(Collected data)
•••••
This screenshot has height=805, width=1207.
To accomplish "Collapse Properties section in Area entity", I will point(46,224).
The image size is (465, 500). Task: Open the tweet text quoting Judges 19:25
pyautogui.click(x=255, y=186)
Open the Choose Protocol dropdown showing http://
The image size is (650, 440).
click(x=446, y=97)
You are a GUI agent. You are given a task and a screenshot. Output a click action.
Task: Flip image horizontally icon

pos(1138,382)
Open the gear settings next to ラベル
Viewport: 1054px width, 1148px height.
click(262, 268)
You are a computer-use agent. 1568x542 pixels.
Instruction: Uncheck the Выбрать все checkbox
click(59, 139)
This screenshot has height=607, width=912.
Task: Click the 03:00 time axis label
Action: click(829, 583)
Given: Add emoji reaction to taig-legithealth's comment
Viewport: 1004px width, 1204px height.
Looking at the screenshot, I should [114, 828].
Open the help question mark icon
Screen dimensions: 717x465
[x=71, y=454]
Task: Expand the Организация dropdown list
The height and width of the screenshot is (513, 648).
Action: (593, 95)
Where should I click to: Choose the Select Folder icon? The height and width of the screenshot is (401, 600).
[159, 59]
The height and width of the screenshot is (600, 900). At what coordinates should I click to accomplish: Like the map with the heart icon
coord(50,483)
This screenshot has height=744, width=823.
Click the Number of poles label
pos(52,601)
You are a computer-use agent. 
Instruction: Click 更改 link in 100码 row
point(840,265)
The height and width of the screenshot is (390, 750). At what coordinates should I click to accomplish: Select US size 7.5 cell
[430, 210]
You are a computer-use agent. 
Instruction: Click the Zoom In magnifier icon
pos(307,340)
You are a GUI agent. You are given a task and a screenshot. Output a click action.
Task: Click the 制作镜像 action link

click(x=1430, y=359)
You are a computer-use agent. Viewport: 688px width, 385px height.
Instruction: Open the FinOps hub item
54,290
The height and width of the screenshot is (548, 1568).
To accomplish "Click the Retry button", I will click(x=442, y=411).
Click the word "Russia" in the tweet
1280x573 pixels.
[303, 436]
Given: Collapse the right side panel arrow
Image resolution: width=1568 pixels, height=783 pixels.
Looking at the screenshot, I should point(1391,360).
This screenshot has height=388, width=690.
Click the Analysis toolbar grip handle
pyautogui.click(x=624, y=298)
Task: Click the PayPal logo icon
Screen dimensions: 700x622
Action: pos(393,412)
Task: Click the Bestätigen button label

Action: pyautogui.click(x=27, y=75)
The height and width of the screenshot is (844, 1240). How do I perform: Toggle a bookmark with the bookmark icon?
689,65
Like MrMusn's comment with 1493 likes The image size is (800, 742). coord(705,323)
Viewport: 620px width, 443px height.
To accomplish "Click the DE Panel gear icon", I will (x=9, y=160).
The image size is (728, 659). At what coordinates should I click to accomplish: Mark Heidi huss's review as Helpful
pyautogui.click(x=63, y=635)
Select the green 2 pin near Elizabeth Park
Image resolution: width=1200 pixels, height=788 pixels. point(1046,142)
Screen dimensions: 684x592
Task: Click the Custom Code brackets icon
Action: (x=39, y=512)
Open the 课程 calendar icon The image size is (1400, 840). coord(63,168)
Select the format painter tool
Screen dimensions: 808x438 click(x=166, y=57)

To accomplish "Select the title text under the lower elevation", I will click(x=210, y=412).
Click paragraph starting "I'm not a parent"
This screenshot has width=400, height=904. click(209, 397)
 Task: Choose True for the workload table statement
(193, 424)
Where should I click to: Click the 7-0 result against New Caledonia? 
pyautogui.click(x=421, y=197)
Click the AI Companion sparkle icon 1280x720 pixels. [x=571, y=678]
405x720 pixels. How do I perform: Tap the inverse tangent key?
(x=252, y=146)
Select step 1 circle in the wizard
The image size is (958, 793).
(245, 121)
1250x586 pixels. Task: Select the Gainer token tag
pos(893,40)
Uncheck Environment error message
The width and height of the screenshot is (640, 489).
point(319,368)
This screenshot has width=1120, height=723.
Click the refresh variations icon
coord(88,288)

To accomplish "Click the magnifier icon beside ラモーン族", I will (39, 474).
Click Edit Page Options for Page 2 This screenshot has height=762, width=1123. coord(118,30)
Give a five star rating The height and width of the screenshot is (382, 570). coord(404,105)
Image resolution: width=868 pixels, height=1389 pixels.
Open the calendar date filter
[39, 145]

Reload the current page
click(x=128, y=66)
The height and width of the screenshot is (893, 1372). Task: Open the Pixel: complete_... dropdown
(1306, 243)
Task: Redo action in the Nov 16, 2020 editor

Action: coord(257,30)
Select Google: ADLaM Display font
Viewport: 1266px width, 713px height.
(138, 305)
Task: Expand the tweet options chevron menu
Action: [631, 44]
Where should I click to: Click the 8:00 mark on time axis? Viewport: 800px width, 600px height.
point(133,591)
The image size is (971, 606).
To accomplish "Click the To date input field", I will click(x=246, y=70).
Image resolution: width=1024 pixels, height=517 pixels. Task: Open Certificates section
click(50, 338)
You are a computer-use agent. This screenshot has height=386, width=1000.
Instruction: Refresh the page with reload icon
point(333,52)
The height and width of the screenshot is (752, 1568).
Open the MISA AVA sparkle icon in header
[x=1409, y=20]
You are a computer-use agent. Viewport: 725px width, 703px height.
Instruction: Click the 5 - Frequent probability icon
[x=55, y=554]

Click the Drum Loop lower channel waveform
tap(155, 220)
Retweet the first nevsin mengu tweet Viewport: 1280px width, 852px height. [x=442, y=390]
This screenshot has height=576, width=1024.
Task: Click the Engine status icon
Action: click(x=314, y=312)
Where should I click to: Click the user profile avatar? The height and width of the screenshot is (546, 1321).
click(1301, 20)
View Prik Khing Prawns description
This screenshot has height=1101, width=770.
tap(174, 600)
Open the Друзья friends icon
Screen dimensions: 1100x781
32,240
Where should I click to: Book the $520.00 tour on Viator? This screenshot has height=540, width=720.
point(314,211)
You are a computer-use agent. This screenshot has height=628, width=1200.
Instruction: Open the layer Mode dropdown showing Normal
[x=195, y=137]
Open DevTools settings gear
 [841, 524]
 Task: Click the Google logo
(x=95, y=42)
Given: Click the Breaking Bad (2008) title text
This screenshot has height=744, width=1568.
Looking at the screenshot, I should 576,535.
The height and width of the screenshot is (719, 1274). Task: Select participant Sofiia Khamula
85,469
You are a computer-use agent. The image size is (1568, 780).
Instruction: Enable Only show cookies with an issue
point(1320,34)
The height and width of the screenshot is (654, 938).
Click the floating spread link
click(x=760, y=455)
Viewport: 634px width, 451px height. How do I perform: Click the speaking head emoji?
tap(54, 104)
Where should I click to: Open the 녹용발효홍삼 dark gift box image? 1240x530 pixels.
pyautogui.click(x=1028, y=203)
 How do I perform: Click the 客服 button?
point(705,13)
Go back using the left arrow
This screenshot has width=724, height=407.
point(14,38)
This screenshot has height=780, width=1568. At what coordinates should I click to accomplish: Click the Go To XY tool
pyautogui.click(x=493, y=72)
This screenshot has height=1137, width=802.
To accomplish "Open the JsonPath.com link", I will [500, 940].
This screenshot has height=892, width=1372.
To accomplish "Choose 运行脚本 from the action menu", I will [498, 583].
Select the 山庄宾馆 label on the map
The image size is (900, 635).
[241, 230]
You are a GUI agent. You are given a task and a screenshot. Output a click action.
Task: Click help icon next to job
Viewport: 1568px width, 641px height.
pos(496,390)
•••••
▶ INSTRUCTIONS TO FOLLOW
When you reach the line containing "Instruction: Click the Zoom In magnifier icon" in the data above, start copying exactly, and stop after the line containing "The height and width of the screenshot is (548, 1568).".

▶ RESPONSE
Instruction: Click the Zoom In magnifier icon
pos(307,340)
You are a GUI agent. You are given a task and a screenshot. Output a click action.
Task: Click the 制作镜像 action link

click(x=1430, y=359)
You are a computer-use agent. Viewport: 688px width, 385px height.
Instruction: Open the FinOps hub item
54,290
The height and width of the screenshot is (548, 1568).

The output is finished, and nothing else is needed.